___ Provided text
There are more girls skateboarding today than ever before. Us ladies are tearing up sidewalks, skateparks, mountain roads, and downhill races in every corner of the world. Sure, we might not all be throwing one-hundred foot slides, or kickflipping down 20-stairs, but we’re all having fun on our skateboards. How rad is that? We bring a different feminine vibe and style to the skateboard world, as well as a diversity that can balance and benefit the community. I swear that every time I cruise down the Venice Boardwalk I spark about a hundred smiles from bystanders, and just because I’m clearly having a good time on my board. They ask me a million questions and I give them all the answers they need to get rolling. I think that with the popularity of longboards and the more comfortable ride that they offer, skateboarding has become more appealing and accessible to all types of people. I’m personally stoked about it.
Not many girls will just jump into a sport that no other girls are doing. The girls that are not deterred by being the lone wolves use their determination and courage to excel against the odds. The fact of the matter is that gals have been shredding since the dawn of skateboarding and there are definitely some Founding Mothers that should be credited for paving the way.
______
Short exercise: Please duplicate everything from "Not many girls" down to "paving the way." in the passage about girls skateboarding.
___ Data rows
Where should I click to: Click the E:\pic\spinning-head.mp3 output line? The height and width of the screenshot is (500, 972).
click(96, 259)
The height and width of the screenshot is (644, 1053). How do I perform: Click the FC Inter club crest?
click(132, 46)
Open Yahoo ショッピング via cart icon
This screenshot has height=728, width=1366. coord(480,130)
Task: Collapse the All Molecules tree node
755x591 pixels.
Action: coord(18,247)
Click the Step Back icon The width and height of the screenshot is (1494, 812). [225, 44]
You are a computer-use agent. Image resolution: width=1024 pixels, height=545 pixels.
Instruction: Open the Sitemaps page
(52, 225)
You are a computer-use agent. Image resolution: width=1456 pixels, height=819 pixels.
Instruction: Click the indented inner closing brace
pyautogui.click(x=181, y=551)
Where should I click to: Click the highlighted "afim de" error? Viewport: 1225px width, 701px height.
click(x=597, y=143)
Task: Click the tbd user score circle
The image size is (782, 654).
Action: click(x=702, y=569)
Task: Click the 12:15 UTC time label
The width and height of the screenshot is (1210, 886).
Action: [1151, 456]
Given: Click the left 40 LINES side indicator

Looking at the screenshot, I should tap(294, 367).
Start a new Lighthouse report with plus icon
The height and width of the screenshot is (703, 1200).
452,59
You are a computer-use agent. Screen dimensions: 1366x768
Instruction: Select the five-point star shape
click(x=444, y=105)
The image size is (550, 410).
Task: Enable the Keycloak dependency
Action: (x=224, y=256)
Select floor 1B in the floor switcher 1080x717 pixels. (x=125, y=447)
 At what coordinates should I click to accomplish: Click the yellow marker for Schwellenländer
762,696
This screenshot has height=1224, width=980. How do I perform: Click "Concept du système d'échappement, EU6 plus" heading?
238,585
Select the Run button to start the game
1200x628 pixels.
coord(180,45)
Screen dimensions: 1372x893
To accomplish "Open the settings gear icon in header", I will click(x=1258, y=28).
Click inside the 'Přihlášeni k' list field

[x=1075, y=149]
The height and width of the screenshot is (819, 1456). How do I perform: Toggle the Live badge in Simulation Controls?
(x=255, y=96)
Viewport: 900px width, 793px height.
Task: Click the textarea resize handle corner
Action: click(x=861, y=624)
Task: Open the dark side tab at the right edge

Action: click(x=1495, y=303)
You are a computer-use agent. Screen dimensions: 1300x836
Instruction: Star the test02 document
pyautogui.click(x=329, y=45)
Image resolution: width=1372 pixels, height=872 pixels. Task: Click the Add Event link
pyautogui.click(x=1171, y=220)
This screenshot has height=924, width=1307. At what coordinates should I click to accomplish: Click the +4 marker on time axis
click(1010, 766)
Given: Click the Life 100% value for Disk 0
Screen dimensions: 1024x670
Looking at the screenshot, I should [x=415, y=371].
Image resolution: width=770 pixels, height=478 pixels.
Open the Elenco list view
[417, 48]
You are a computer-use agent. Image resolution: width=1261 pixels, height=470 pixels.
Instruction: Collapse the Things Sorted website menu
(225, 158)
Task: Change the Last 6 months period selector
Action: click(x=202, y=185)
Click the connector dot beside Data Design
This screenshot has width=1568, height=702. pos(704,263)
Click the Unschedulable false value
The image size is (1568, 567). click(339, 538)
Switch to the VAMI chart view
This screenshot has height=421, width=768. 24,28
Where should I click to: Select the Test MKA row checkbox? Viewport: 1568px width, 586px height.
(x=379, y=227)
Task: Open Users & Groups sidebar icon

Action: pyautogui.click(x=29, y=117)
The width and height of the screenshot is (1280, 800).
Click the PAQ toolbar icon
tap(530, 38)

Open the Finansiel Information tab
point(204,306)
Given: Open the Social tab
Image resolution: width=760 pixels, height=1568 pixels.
______
Full solution:
Not many girls will just jump into a sport that no other girls are doing. The girls that are not deterred by being the lone wolves use their determination and courage to excel against the odds. The fact of the matter is that gals have been shredding since the dawn of skateboarding and there are definitely some Founding Mothers that should be credited for paving the way.